Sobald ein Key ein Ablaufdatum trägt, das noch nicht erreicht ist, tragen alle mit ihm authentifizierten Antworten drei Header:

Header Bedeutung
Sunset Das Datum, an dem der Key aufhört zu funktionieren, als HTTP-Datum
Deprecation Immer true, solange der Key ein Ablaufdatum in der Zukunft trägt -- unabhängig davon, ob er rotiert wurde
X-API-Key-Expires-In-Days Verbleibende Tage bis der Key aufhört zu funktionieren

Alle drei sind auch für Browser-Clients lesbar (sie stehen auf der CORS-Expose-Liste), sodass ein Frontend die Warnung direkt anzeigen kann, ohne über einen serverseitigen Proxy zu gehen.
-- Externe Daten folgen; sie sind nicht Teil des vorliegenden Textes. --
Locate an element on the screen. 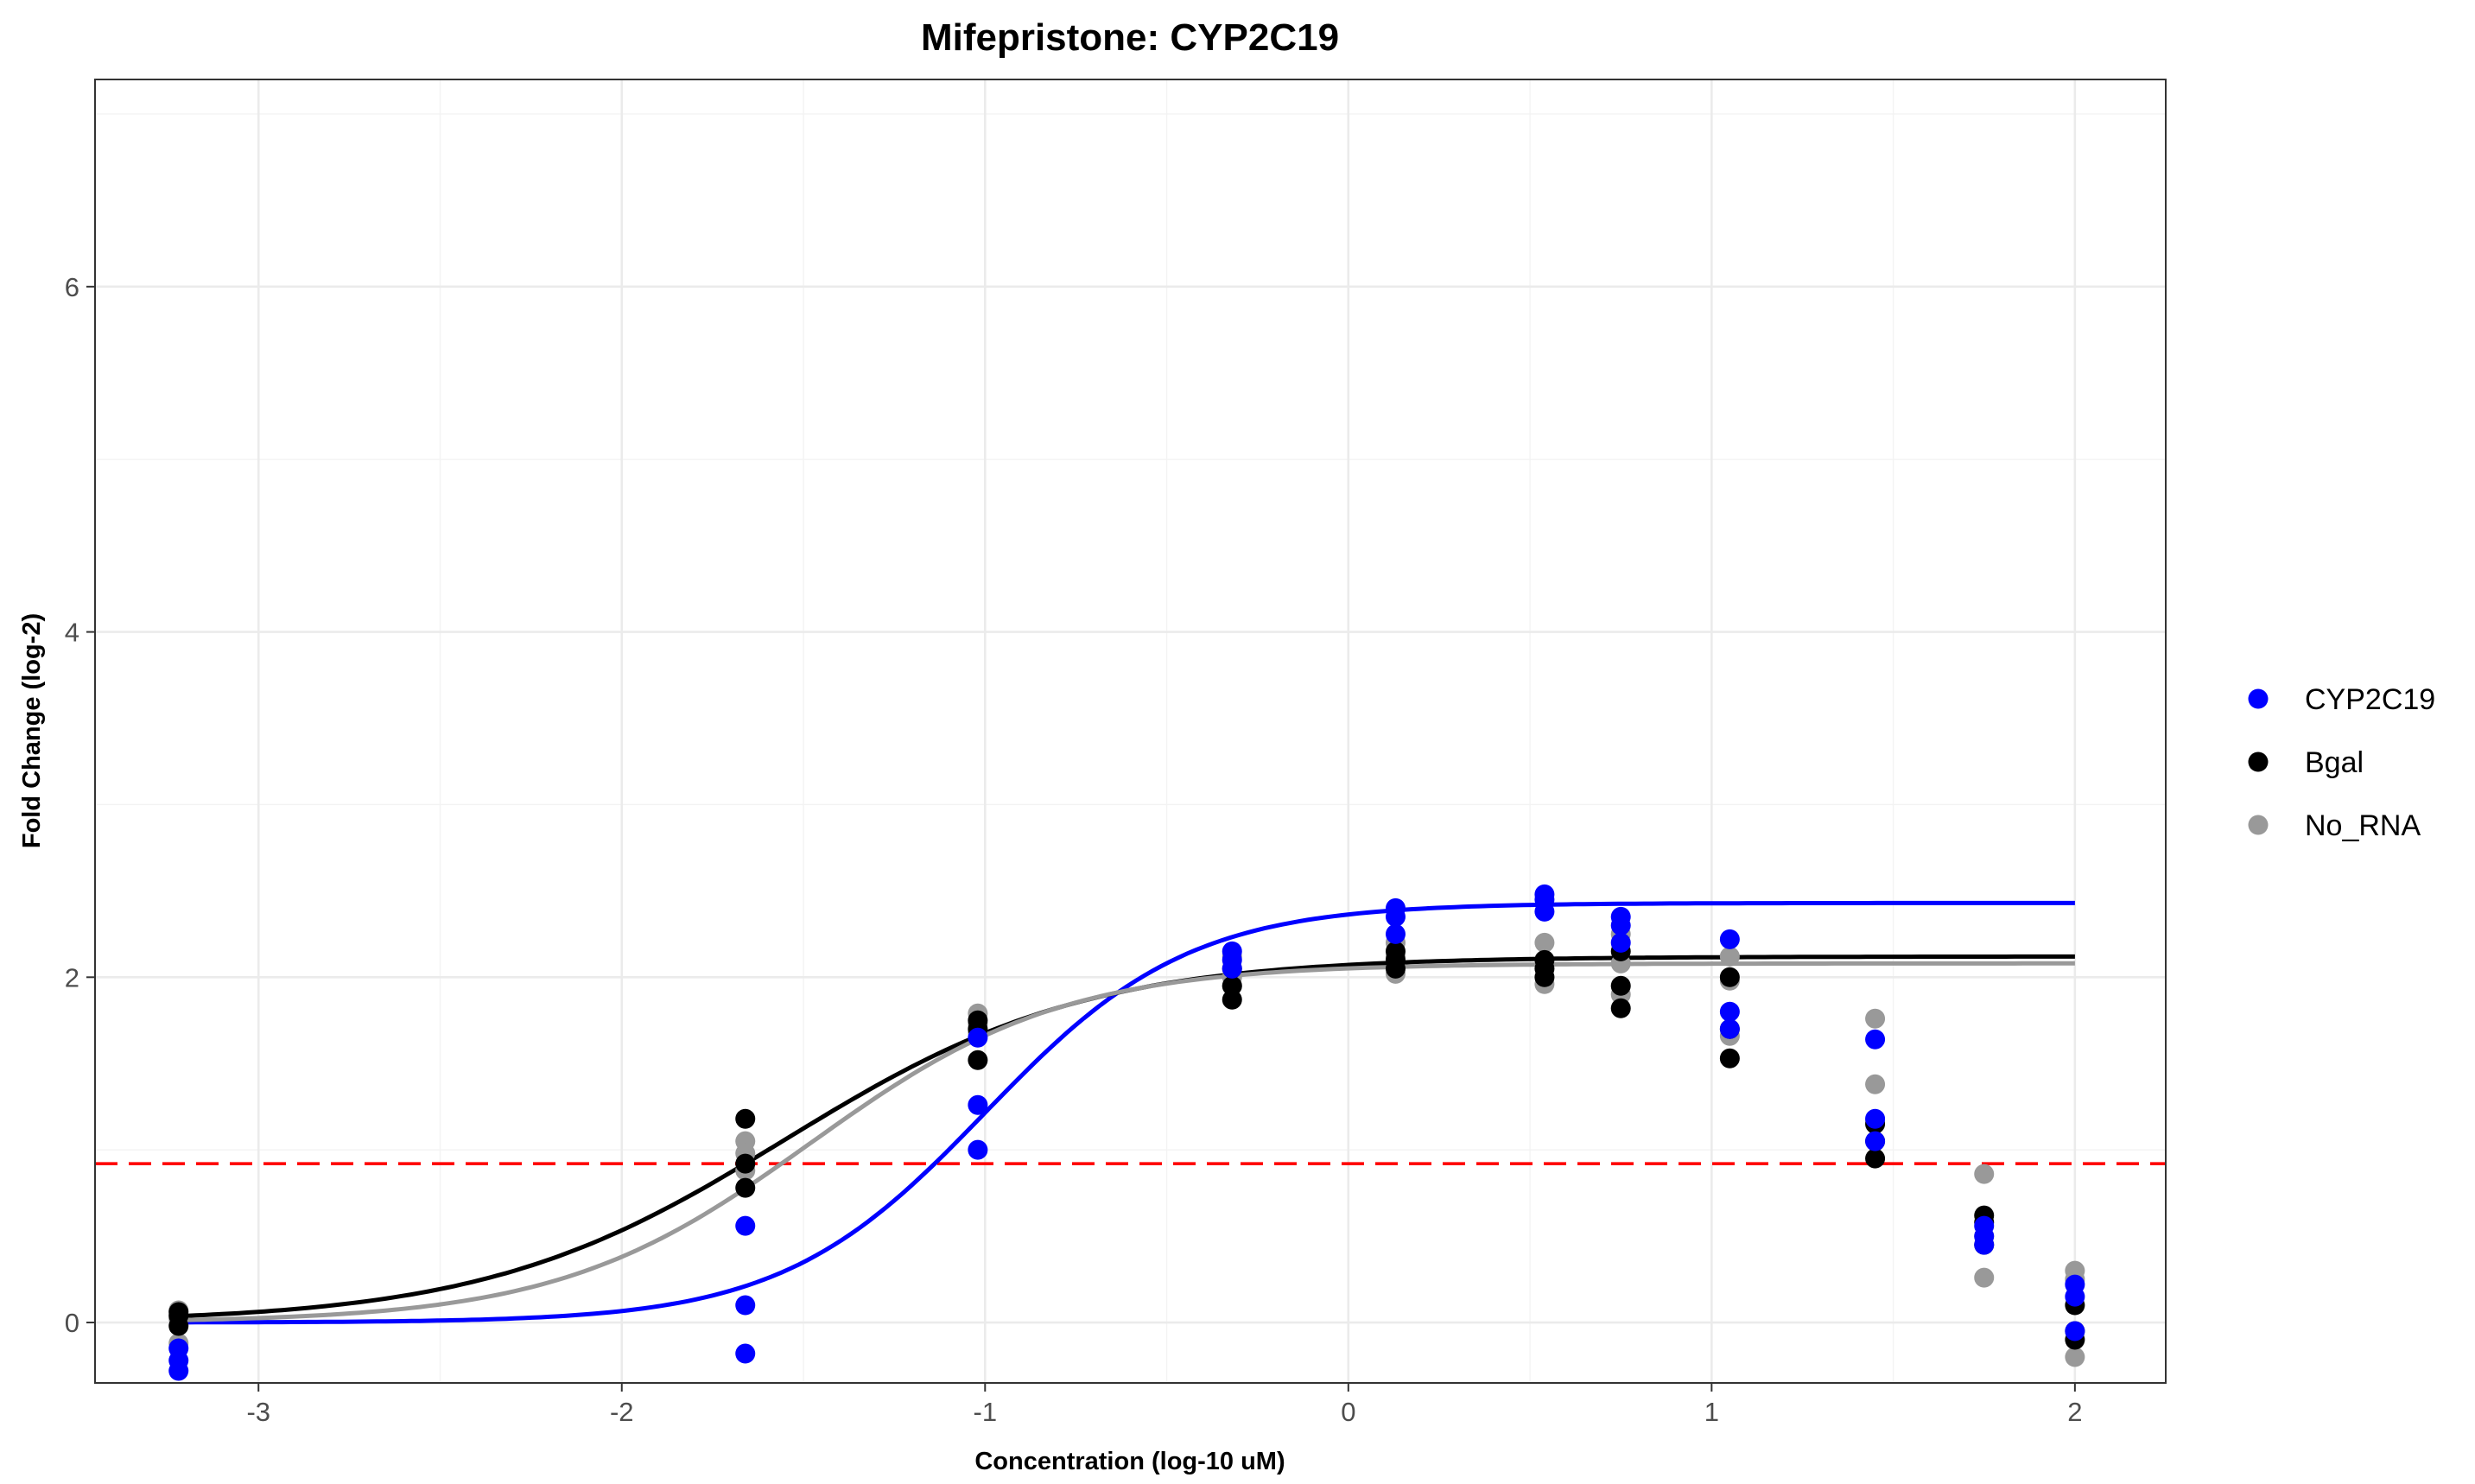  x-tick-label: 2 is located at coordinates (2074, 1412).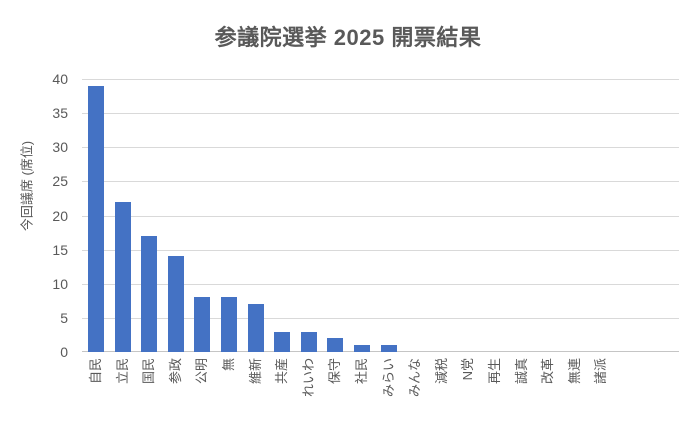 The height and width of the screenshot is (422, 696). Describe the element at coordinates (335, 372) in the screenshot. I see `x-axis-label: 保守` at that location.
curl -i https://api.subscribeflow.net/api/v1/subscribers?limit=1 \
  -H "X-API-Key: sf_live_..."

# HTTP/1.1 200 OK
# Sunset: Wed, 04 Nov 2026 00:00:00 GMT
# Deprecation: true
# X-API-Key-Expires-In-Days: 7

Sehen Sie diese Header bei einem Key, den Sie nicht als ablaufend erwartet haben, lohnt sich ein Blick ins Dashboard -- möglicherweise wurde er bereits rotiert.

Benachrichtigung

Standardmässig drei Tage vor Ablauf eines Keys verschickt SubscribeFlow je eine Erinnerungs-E-Mail an die Owner der Organisation (der Vorlauf ist serverseitig konfigurierbar, der Versandlauf erfolgt einmal täglich). Sie ist ein Sicherheitsnetz, kein Ersatz dafür, „Zuletzt genutzt" selbst zu prüfen -- wenn sie eintrifft, sollten Sie bereits wissen, ob der Rollout erfolgreich war.

Grenzen

  • Der Klartext des Keys erscheint genau einmal -- bei der Anlage und erneut bei der Rotation. Geht er verloren, rotieren Sie den Key, um einen neuen zu erhalten; der Klartext eines verlorenen Keys lässt sich nicht wiederherstellen.
  • Ein Key lässt sich genau einmal rotieren, solange sein Nachfolger existiert. Müssen Sie erneut rotieren, rotieren Sie den Nachfolger, nicht den ursprünglichen Key. Der Versuch, einen bereits rotierten, widerrufenen oder abgelaufenen Key erneut zu rotieren, schlägt mit einer Fehlermeldung fehl.
  • Das Fenster kann kürzer ausfallen als angefordert. Trug der Vorgänger bereits ein Ablaufdatum, gilt das frühere von beiden: Wer overlap_days: 30 für einen in zwei Tagen ablaufenden Key anfordert, bekommt zwei Tage. Die Antwort nennt im rotated_from-Block das tatsächliche Ablaufdatum.
  • Das Überlappungsfenster wird bei der Rotation festgelegt und lässt sich danach nicht mehr verlängern. Es gibt keine Möglichkeit, dem Vorgänger nachträglich mehr Zeit zu geben -- auch das Rotieren des Nachfolgers ändert am Ablaufdatum des Vorgängers nichts. Wer einen längeren Rollout erwartet, wählt beim Rotieren einen grösseren Wert für overlap_days.